-- start of Passage shown --
WeeklyWorker

16.12.1999

Harry’s game

Party notes

In The Guardian of November 27, the writer and ex-secret service officer John le Carré (real name David Cornwell) bade an affectionate farewell to an old informer of his. The recently deceased ‘Harry’ was a long-term member of the CPGB, a stalwart of Party work and a deep entry mole in our ranks, attending weekly debriefing sessions with the likes of le Carré and other MI5 controllers.

Le Carré’s valediction is deliberately obtuse. He teases us with the idea that “it is even possible that what I am telling you is fiction, and it never happened at all”. However, even through his veiled comments, we are able to discern the outline figures both of ‘Harry’ and, more usefully, of state agents as a type.

First, in general they are often extremely useful - to the Party, that is. In order to be effective as an agent, they must work hard at being a communist. Thus, they tend to make themselves useful, valued and trusted Party comrades. For example, le Carré reports that ‘Harry’ “had taken on all the dirty jobs, in the evenings and weekends, that other comrades were only too glad to be relieved of ... Gradually, through diligence and devotion to the cause - you might say both causes - he rose to become an influential and valued comrade”, even apparently being entrusted with “semi-conspiratorial errands”.
-- end of Passage shown --
-- start of Provided data --
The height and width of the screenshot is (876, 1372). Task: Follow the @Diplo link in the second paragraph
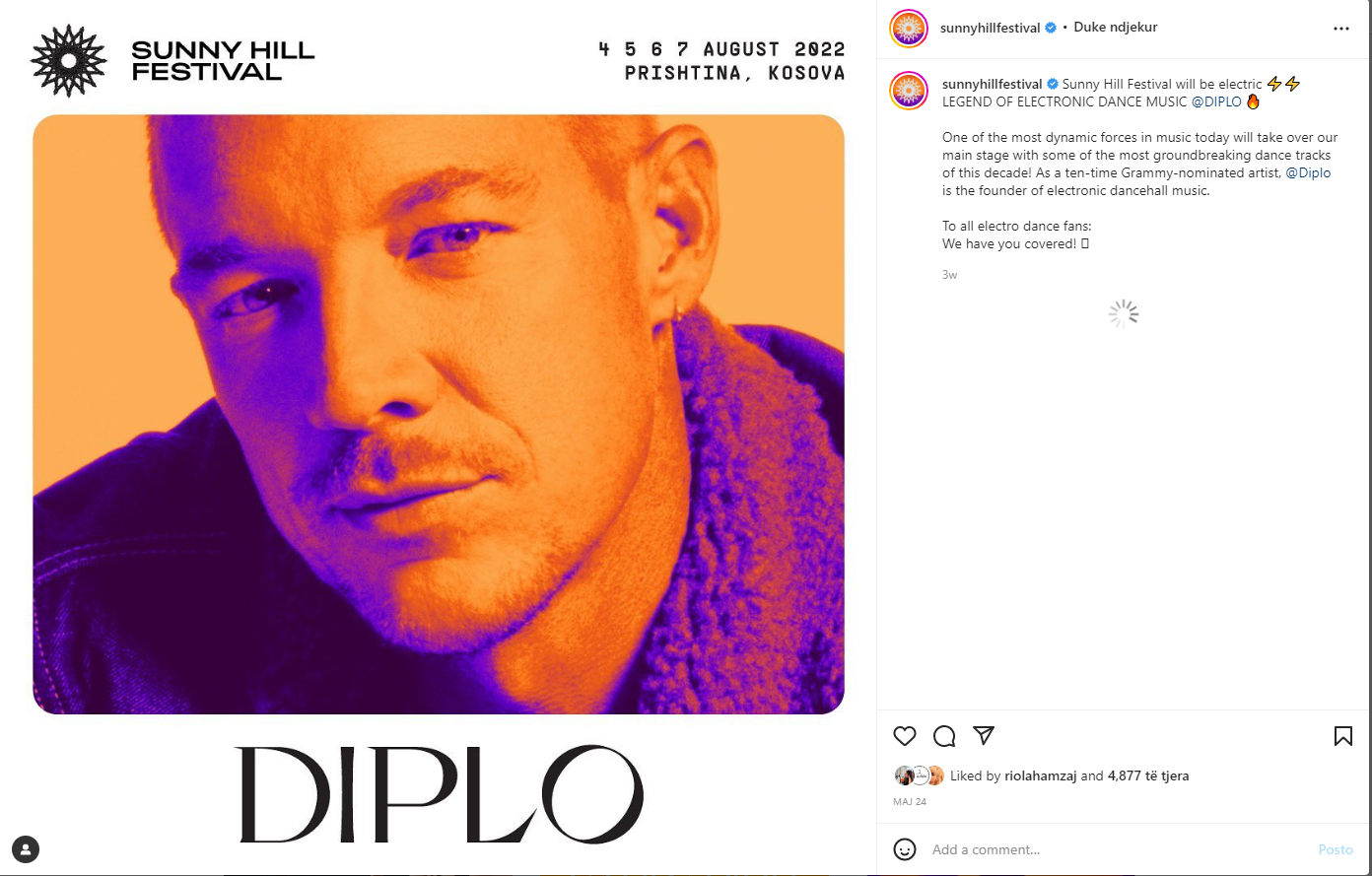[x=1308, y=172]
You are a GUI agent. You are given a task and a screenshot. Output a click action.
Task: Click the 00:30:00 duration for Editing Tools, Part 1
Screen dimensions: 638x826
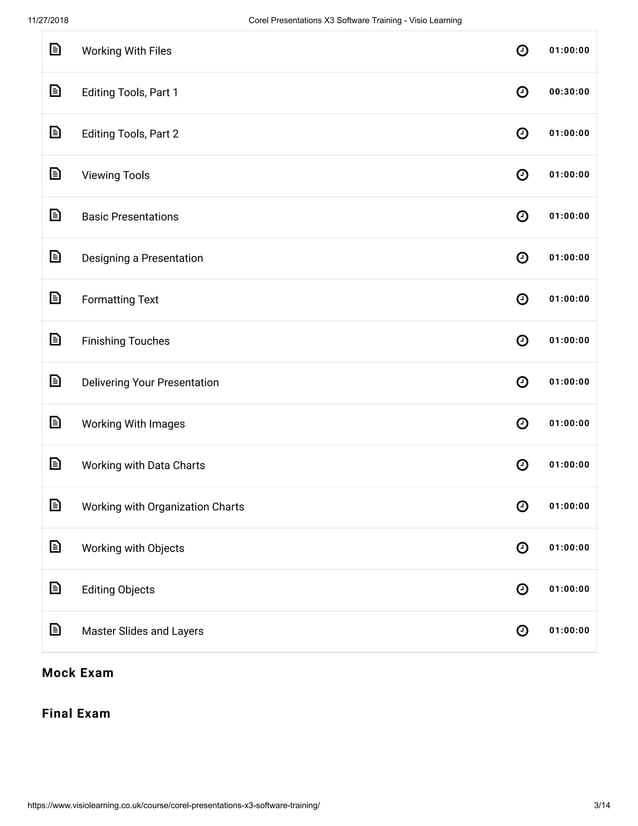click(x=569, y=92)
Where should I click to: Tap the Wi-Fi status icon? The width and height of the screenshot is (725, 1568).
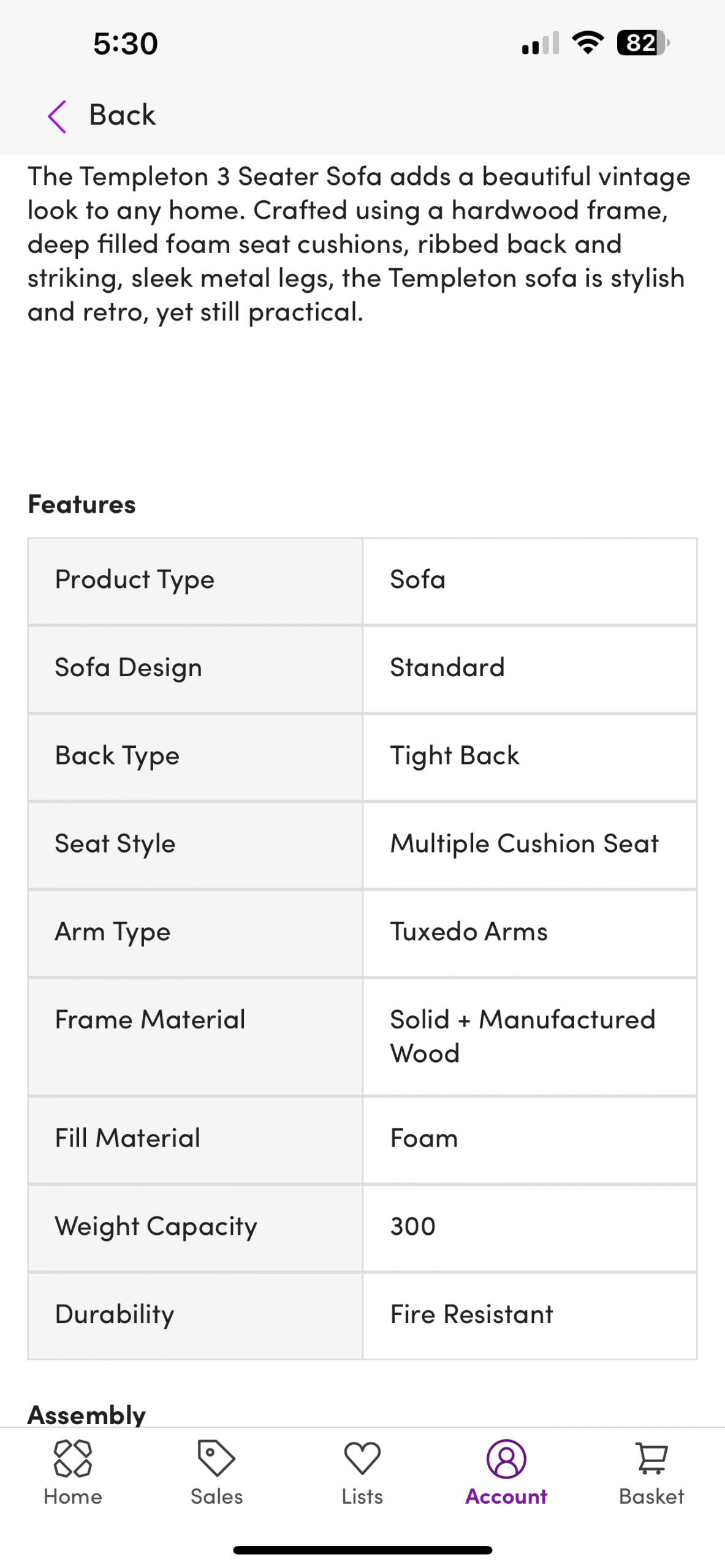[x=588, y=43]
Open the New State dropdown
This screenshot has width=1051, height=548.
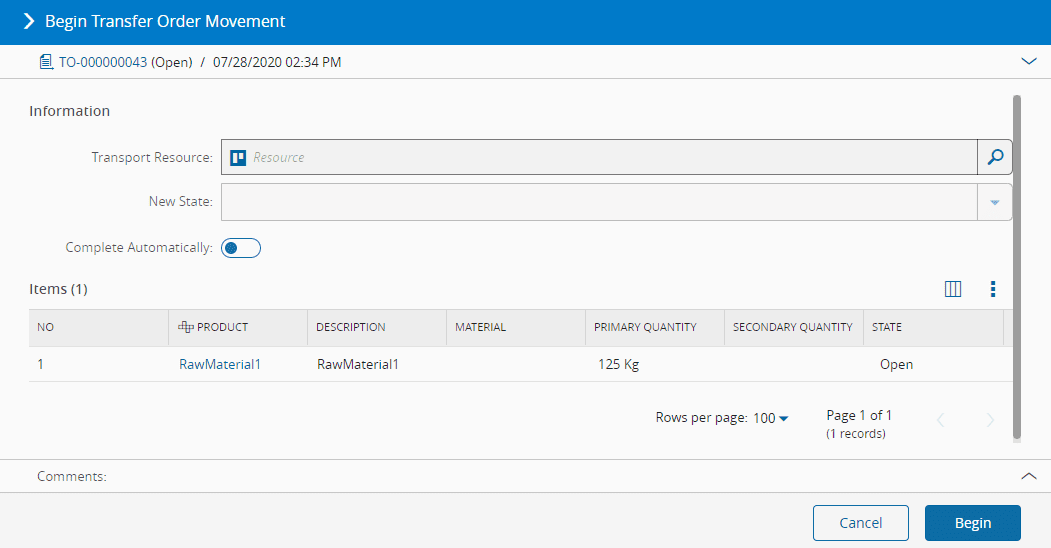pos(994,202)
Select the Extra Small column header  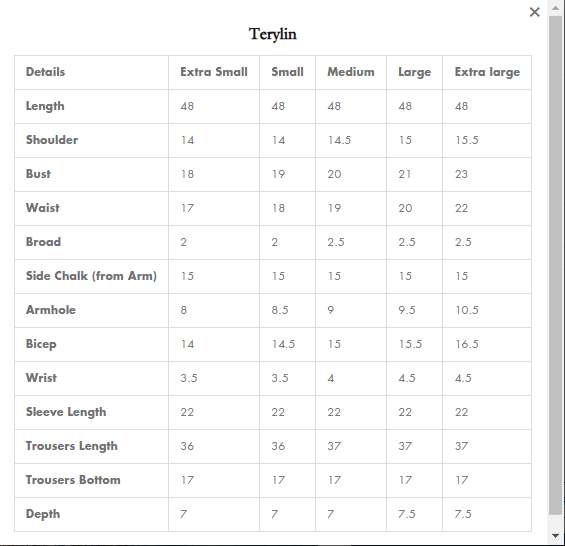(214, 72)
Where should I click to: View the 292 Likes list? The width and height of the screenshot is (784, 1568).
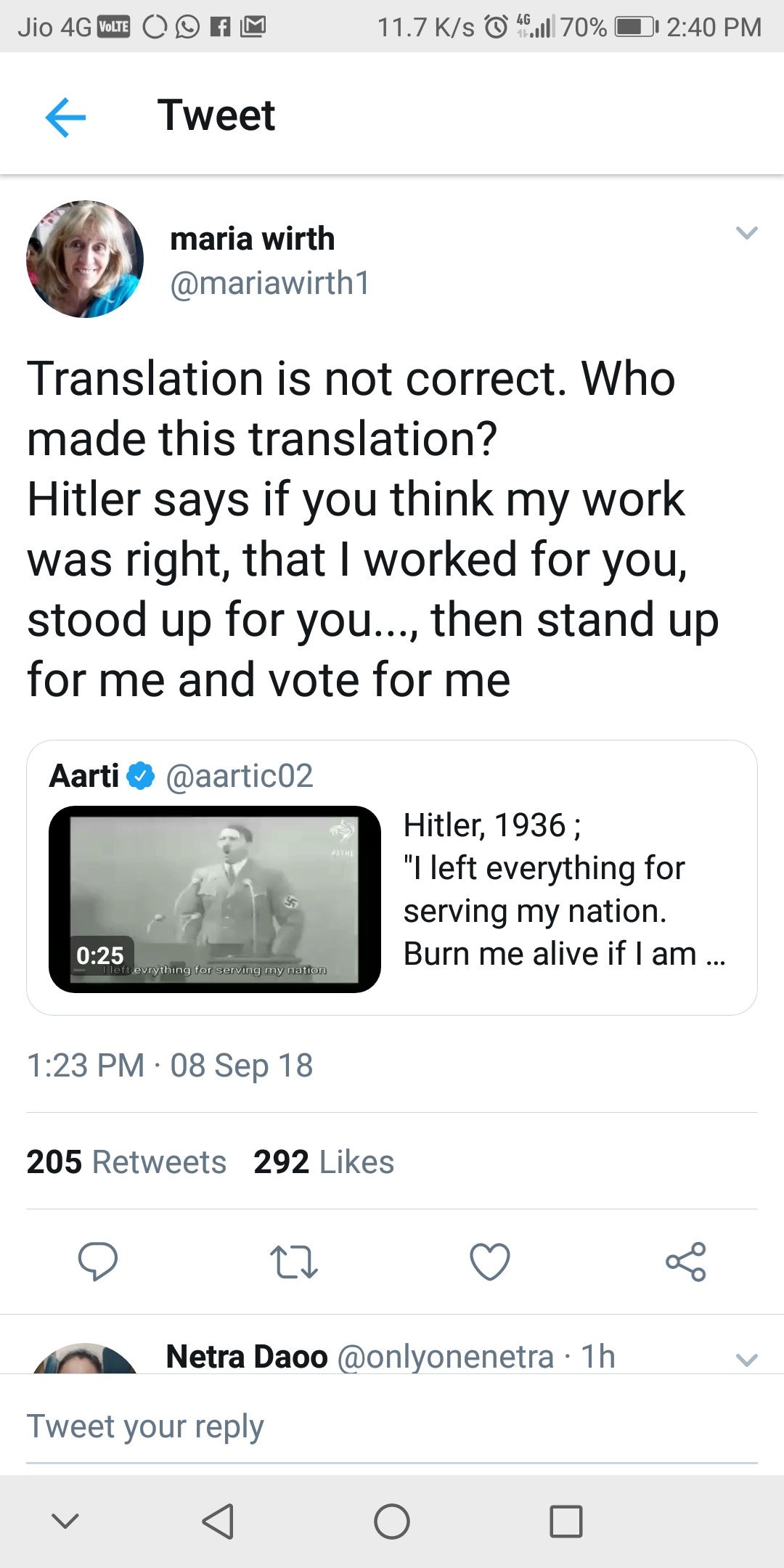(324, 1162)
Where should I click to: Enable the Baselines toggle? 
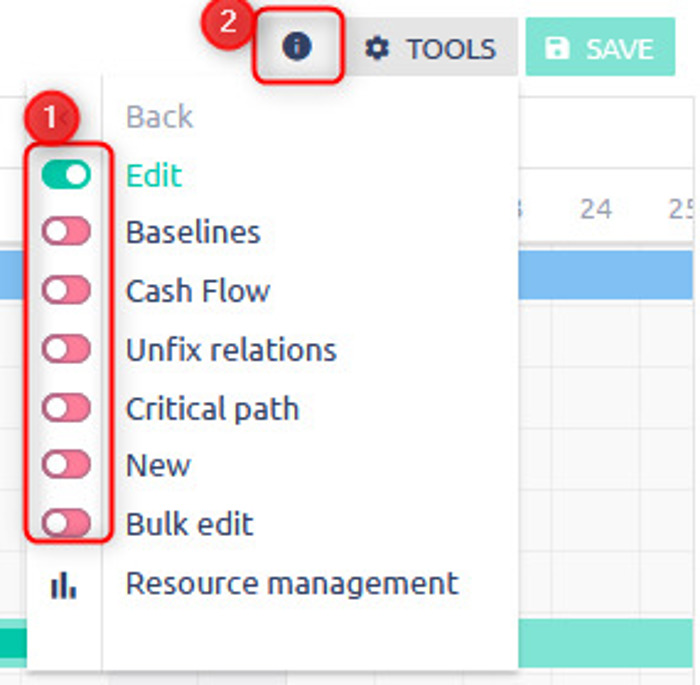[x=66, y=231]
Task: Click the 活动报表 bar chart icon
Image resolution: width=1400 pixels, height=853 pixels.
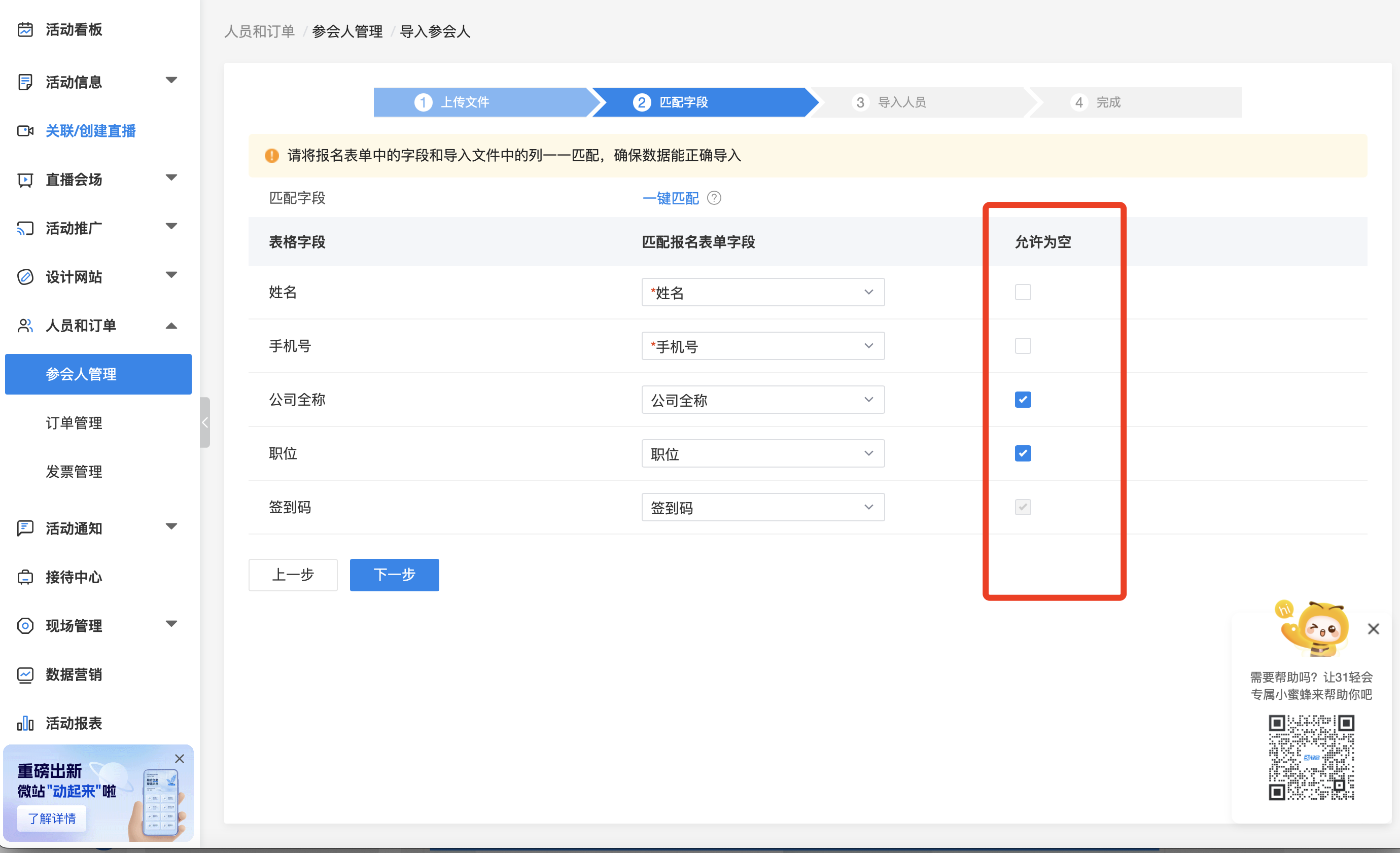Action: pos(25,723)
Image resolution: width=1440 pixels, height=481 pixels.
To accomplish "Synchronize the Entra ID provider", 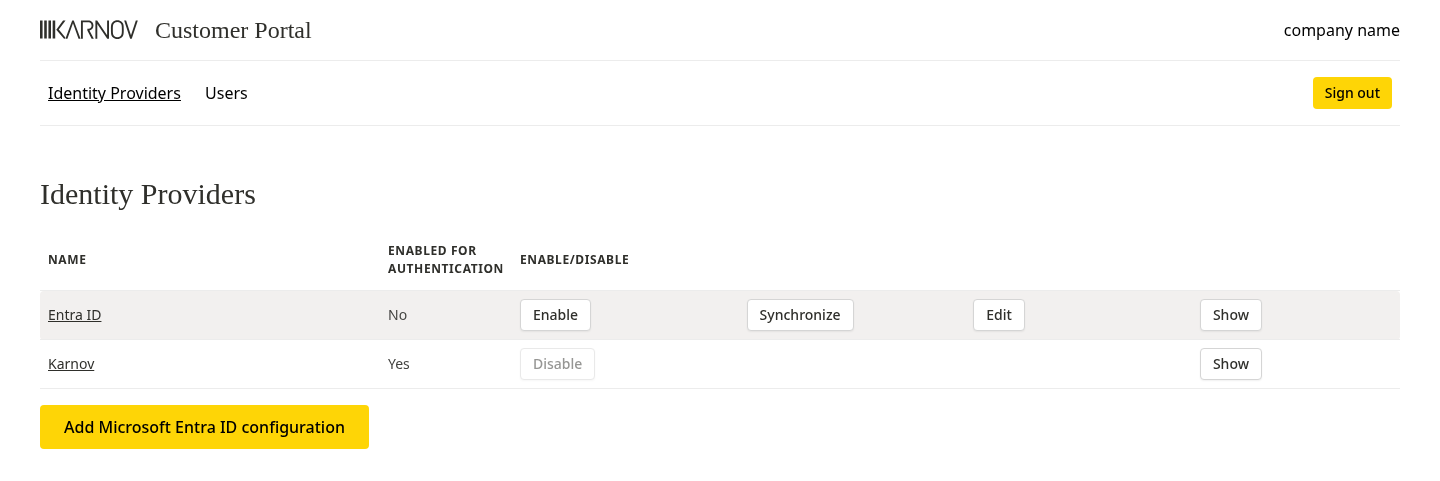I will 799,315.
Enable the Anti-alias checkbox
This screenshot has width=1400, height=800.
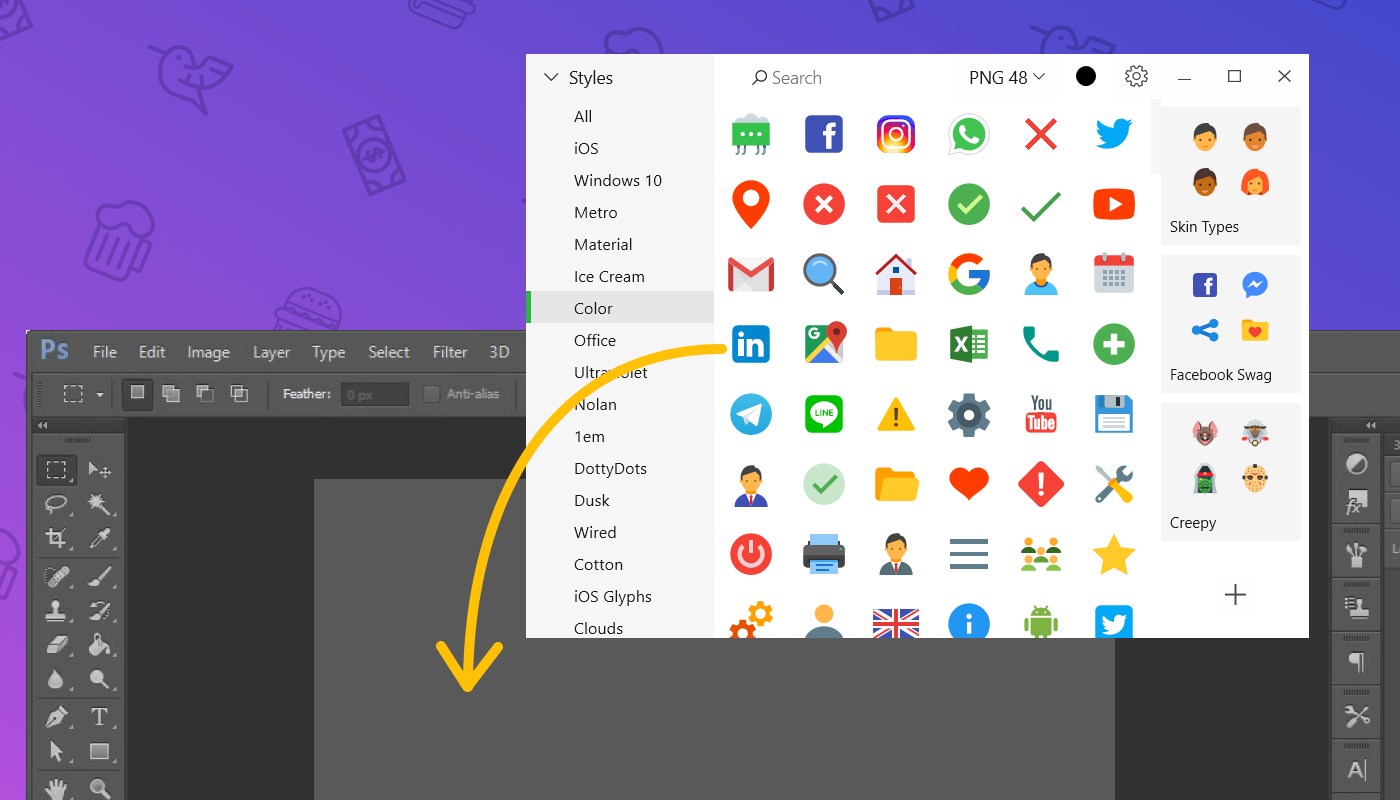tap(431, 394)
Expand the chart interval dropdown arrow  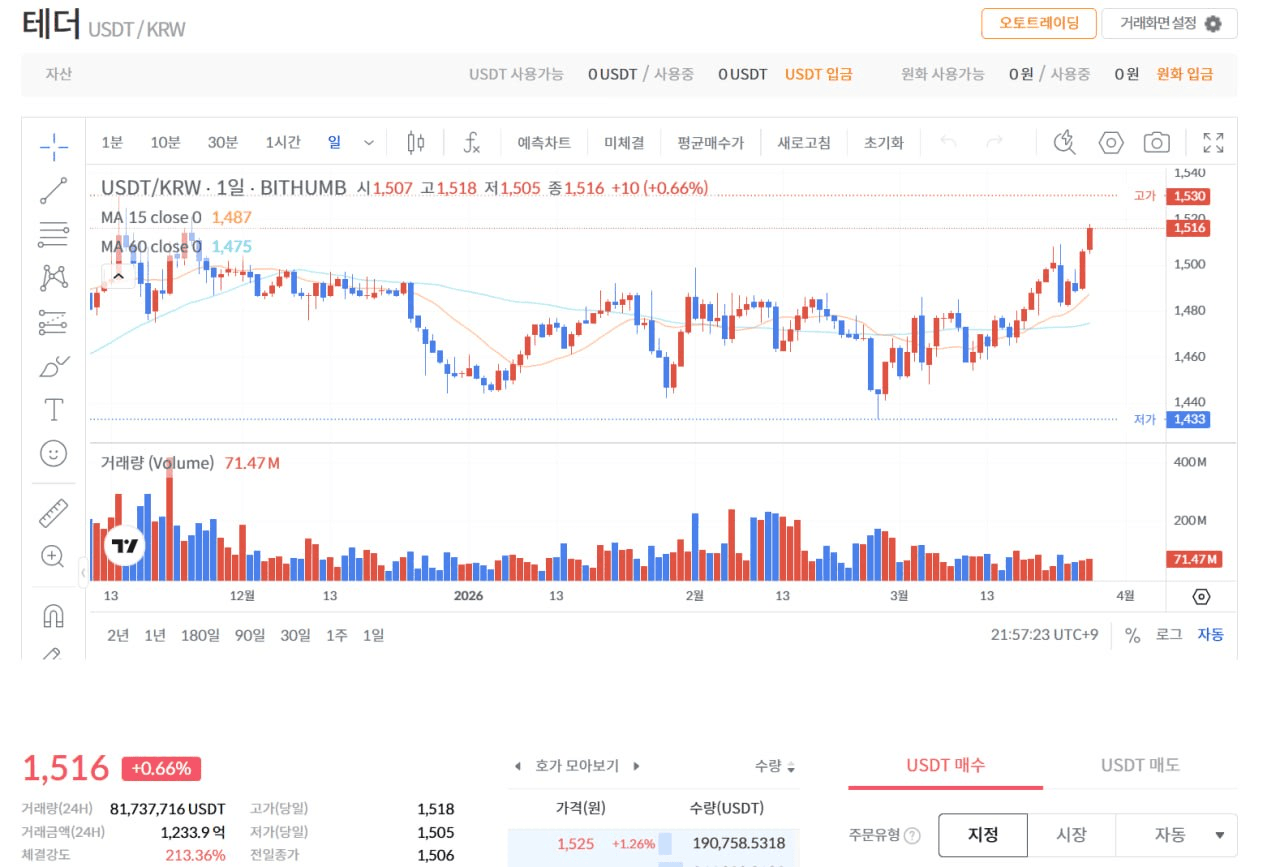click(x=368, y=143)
-- end of Provided data --
In the article about the informer 'Harry', what real name is given for John le Carré? These lines have no role here.

Full response: David Cornwell.